INTERVIEWS, REVIEWS & RELATED ARTICLES
"Craft is what enables you to be successful
when you're not inspired." - Brian Eno
Elsewhere JUNE 25, 2007 - by Graham Reid
BRIAN ENO: BEFORE AND AFTER SCIENCE
Of the many dozens of diverse albums by Brian Eno - who flared onto the music scene for the first two glam-louche Roxy Music albums - this is the best window into his remarkable career.
As a producer he was pivotal in the work of David Bowie, Devo, Talking Heads, U2 among many others. But he also created seminal albums of ambient music (music as ignorable as it is enjoyable), helmed his own Obscure label, soundtracks, music for art installations, and bent pop.

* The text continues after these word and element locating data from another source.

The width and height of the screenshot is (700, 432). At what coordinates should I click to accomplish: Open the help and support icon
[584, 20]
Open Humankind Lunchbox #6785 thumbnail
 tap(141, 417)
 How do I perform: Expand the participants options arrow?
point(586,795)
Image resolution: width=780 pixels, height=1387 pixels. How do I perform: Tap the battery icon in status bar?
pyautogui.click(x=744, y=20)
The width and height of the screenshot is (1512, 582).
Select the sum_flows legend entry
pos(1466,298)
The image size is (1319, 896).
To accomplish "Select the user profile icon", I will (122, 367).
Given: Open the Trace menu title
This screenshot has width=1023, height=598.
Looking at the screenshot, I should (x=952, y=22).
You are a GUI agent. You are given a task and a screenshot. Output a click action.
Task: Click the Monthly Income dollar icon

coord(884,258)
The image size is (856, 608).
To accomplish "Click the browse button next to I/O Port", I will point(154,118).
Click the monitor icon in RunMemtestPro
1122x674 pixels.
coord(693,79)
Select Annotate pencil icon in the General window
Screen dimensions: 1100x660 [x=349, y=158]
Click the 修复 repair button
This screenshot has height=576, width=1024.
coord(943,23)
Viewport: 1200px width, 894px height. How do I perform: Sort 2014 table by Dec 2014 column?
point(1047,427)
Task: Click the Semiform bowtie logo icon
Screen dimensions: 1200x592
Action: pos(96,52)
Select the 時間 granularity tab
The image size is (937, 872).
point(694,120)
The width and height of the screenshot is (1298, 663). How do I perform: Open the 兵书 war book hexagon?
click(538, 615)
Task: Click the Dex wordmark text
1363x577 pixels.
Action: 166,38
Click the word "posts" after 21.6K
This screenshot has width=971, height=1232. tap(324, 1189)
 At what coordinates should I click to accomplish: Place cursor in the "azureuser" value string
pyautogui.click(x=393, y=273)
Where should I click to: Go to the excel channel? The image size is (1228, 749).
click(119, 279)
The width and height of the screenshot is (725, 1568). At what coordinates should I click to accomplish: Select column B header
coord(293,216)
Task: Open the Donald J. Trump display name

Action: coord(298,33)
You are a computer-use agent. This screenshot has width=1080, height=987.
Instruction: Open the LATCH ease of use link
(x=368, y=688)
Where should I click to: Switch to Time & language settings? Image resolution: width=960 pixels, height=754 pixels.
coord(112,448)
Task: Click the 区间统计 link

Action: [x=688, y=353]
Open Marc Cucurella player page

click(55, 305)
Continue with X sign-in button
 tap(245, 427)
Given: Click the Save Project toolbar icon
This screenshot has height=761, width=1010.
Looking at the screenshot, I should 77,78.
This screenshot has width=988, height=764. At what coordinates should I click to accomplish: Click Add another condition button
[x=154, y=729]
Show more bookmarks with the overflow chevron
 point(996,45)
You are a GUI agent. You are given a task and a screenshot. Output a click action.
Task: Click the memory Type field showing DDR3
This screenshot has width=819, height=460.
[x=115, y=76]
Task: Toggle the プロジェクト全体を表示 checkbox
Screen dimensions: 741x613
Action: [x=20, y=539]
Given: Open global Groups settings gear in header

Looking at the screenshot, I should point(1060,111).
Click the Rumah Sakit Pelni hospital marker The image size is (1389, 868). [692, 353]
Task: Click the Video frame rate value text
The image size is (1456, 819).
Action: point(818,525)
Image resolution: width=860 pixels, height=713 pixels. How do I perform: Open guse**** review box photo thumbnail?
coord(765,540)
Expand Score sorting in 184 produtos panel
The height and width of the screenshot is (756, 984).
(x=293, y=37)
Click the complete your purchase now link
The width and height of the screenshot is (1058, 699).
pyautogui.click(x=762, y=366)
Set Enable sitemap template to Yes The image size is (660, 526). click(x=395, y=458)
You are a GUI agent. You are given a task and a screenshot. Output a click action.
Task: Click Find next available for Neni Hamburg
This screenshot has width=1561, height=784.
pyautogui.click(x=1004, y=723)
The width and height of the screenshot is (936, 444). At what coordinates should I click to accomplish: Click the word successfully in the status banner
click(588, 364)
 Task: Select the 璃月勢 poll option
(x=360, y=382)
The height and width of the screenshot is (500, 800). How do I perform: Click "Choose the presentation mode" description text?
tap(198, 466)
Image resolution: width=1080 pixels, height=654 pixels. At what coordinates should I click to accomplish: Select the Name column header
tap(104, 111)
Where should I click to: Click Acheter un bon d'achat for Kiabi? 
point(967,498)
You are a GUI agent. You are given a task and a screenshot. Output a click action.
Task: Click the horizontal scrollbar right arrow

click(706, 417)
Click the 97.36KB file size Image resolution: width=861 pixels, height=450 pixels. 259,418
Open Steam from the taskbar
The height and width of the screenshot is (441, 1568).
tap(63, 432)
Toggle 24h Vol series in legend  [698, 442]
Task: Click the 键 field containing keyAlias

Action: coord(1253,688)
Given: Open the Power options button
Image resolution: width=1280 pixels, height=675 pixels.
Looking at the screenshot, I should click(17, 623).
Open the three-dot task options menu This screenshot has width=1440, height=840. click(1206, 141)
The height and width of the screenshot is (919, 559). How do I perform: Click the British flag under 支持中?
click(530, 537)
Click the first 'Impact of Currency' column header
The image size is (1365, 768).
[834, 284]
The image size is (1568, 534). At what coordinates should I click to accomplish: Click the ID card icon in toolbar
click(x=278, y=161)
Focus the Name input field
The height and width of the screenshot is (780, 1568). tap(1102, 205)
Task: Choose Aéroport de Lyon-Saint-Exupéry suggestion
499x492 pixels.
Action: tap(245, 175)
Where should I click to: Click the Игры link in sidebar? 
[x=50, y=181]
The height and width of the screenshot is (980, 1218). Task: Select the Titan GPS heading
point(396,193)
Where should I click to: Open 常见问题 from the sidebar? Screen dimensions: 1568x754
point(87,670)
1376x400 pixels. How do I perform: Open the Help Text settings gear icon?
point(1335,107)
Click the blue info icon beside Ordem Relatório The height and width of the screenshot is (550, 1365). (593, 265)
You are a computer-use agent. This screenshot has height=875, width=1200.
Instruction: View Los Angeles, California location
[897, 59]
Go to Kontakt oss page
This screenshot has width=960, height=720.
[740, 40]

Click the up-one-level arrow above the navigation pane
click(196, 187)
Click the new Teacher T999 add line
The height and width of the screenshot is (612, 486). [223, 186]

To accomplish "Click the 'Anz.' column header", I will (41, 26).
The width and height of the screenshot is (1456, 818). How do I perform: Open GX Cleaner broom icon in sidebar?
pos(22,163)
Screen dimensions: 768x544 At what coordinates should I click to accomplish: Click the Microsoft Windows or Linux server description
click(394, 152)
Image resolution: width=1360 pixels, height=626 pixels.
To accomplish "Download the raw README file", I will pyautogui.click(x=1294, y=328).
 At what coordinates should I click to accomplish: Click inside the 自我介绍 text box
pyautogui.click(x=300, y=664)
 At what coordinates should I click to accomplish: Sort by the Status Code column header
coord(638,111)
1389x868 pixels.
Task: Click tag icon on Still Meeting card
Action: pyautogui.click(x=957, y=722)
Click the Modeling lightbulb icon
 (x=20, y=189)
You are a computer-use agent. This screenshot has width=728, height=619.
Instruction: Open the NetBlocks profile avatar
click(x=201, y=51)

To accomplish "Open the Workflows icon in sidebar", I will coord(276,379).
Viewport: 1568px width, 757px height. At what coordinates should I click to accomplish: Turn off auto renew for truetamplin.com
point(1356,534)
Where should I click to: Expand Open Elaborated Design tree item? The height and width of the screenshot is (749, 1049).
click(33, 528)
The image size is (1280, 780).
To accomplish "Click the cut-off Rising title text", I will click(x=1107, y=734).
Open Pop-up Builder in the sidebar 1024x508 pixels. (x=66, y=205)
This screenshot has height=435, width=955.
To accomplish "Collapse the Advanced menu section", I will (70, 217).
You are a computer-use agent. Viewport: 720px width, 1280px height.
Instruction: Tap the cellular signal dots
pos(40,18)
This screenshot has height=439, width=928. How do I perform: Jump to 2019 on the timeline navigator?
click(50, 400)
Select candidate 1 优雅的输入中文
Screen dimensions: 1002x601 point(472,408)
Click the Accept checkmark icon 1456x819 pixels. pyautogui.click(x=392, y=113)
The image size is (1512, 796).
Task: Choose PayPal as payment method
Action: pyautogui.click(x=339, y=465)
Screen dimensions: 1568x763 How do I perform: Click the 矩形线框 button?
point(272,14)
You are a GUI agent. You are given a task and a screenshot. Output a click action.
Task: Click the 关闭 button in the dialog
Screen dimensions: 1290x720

This exceptional album has elements of all of those: the jerky, tense and angular King's Lead Hat was a nod of approval to the then-little known Talking Heads (the title is an anagram of their name); Kurt's Rejoinder is referenced in the found and abstract art of Dadaist Kurt Schwitters (there are samples, ambiguous and strange lyrics woven through the incessant rhythm) and everywhere there are sonic delights such as processed sounds, the fretless bass of Percy Jones, and strange synthesiser.
But what comes through most of all is a gentle and warm humanity in the instrumental tracks Energy Fools The Magician and Through Hollow Lands; the gorgeously optimistic Here He Comes; and a seductive pastoral feel on Julie With... and minimalist By This River (with the German duo Cluster, with whom he also collaborated to great effect).
The final track Spider and I is a holy moment befitting a Zen-inspired William Blake.
Before And After Science can act as Eno's calling card: if you prefer the instrumentals or gently atmospheric tracks you should then head towards albums such as Apollo, the Music For Films series, and his collaborations with avant-garde composer and experimentalist Harold Budd (to whom Through Hollow Lands is dedicated) or trumpeter Jon Hassell.
And all these set you up for his ground-breaking trilogy with Bowie from this period - Low, "Heroes" and the often-overlooked Lodger. Or the prescient My Life In The Bush Of Ghosts from '81 with David Byrne of Talking Heads which was years ahead of the game in its use of samples and found voices from radio broadcasts.
An album essential in any Elsewhere collection.